The recent passage of California Proposition 19 means substantial changes to the manner in which real property is reassessed in California. These changes will bring greater flexibility to certain property owners who are over 55 or the victims of natural disasters but will mean greater restrictions on certain intra-family transfers (aka parent to child or grandparent to grandchild).
1. Primary Residence Transfers. Currently, an individual who is over age 55 or who is a victim of wildfire or natural disaster and who sells his/her primary residence may transfer his/her assessed value in his/her existing primary residence to a new primary residence. This can only be done once per lifetime and only for a replacement dwelling in the same county or in the ten counties that permit intercounty transfers, and only if the purchase price of the replacement residence is equal to or less than the purchase price of the original residence.
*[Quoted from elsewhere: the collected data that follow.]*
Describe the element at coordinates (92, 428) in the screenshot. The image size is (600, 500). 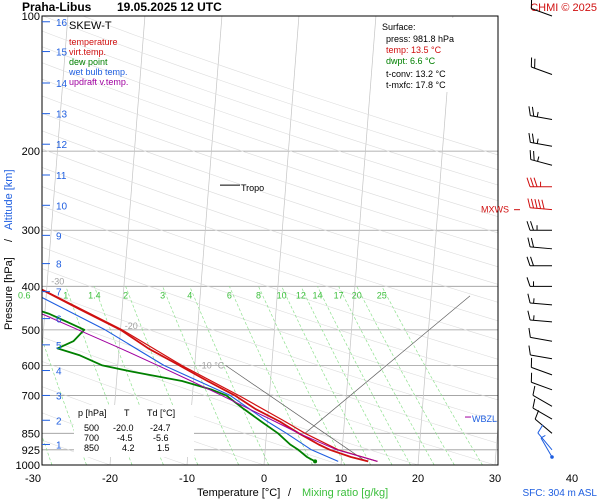
I see `table-row-1-p: 500` at that location.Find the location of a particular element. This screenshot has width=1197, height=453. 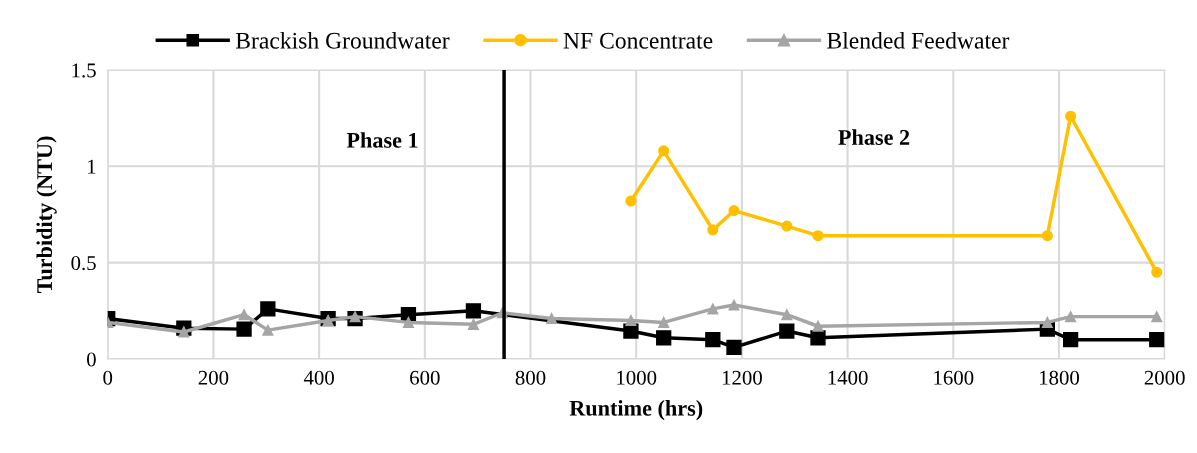

x-axis-title: Runtime (hrs) is located at coordinates (636, 410). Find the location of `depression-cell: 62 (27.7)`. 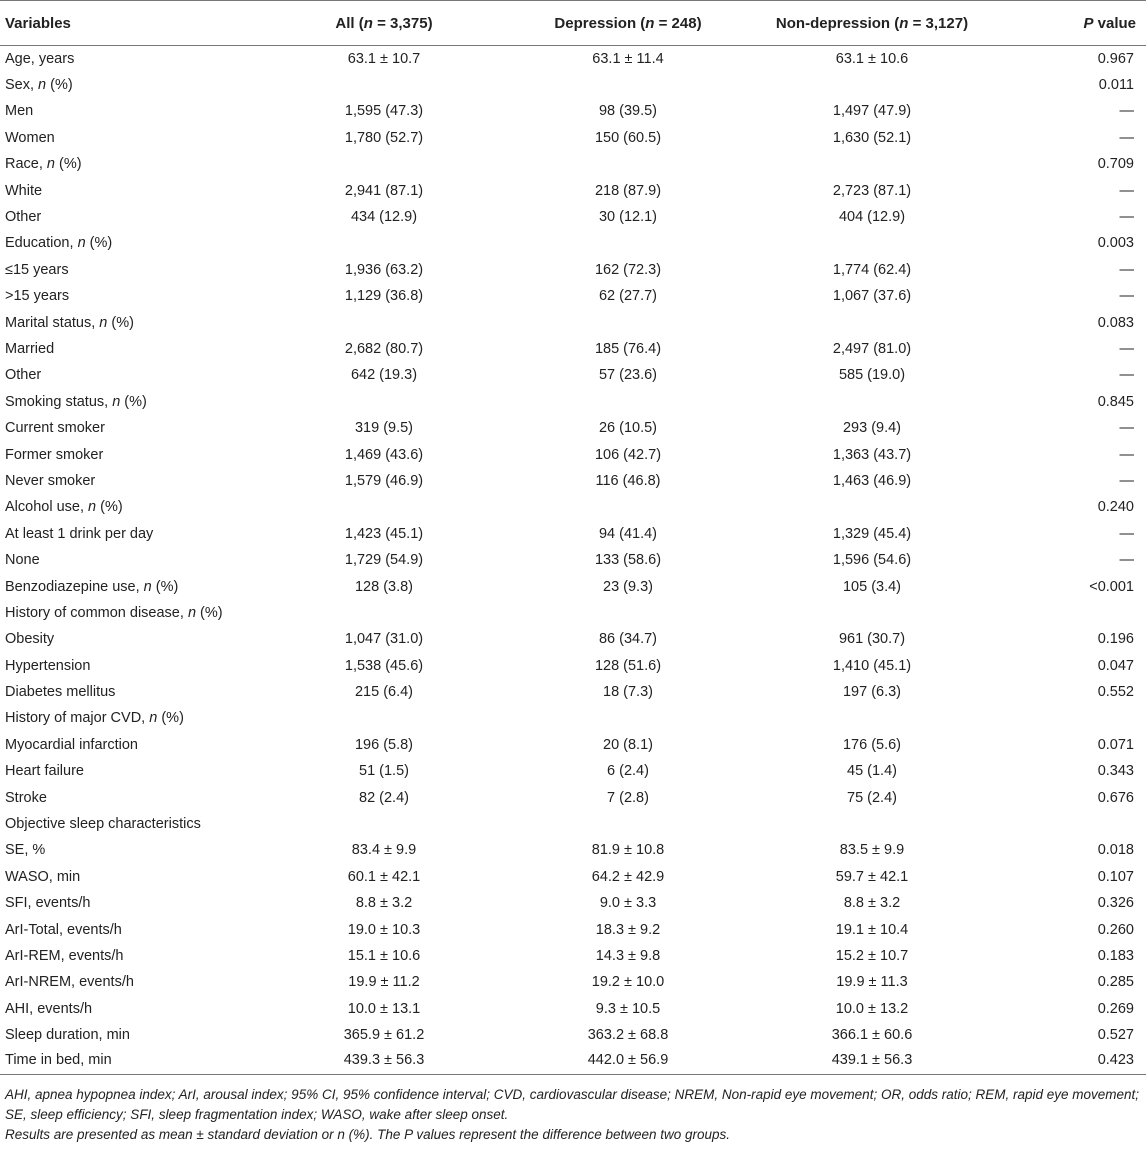

depression-cell: 62 (27.7) is located at coordinates (628, 296).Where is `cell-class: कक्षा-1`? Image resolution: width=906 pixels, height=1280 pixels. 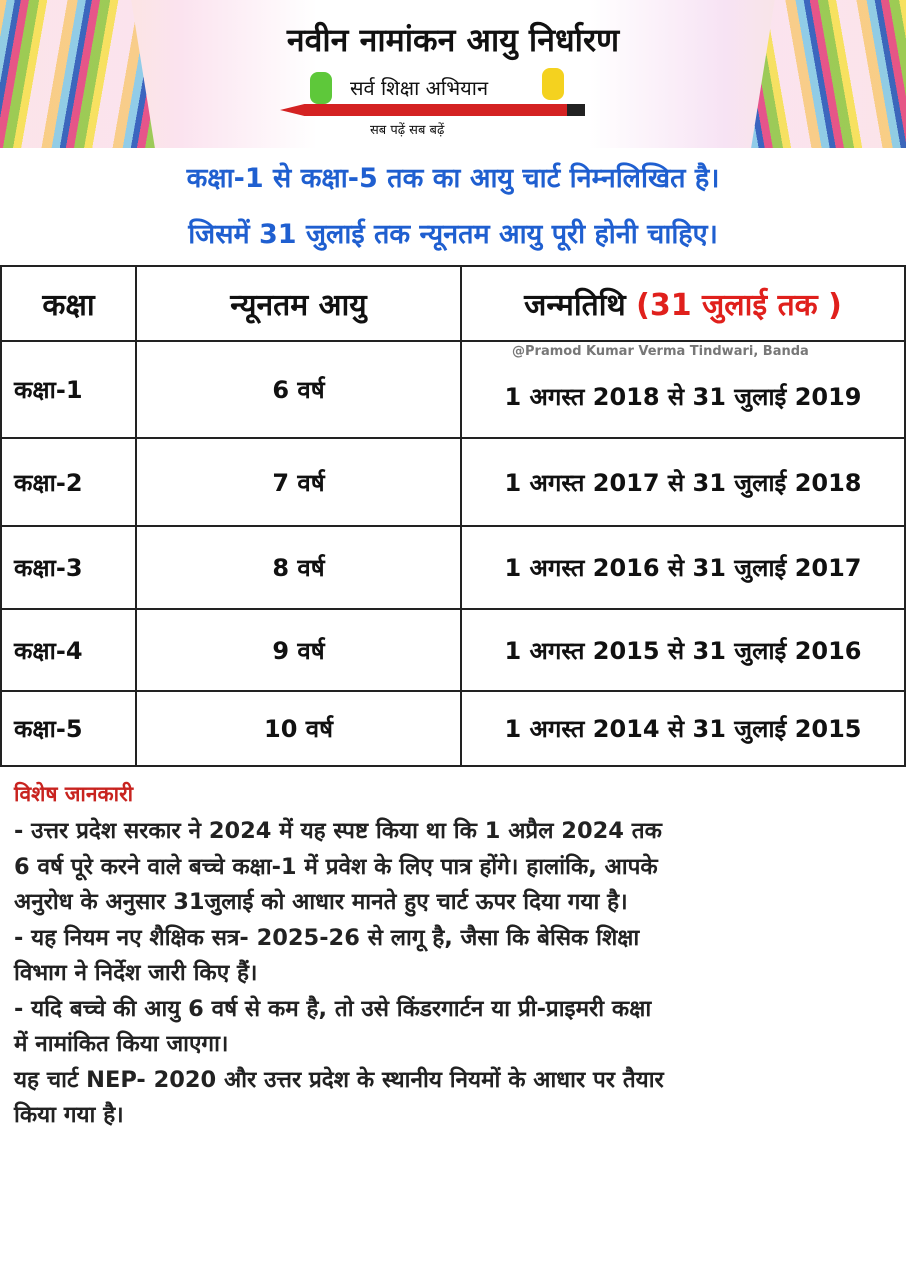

Prop. 19, however, provides that these individuals may instead make three transfers per lifetime, in any county in California, and that they may do so for a replacement property with a purchase price higher than the value of the original property. In the latter case, the assessed value for the replacement property will be the assessed value of the original property, plus the difference in value between the original property’s sales price and the purchase price of the replacement property.
The Prop. 19 rules affecting these primary residence transfers will take effect on April 1, 2021. Therefore, individuals who believe they will qualify for such exemptions should wait till after April 1, 2021 to sell their current primary residence.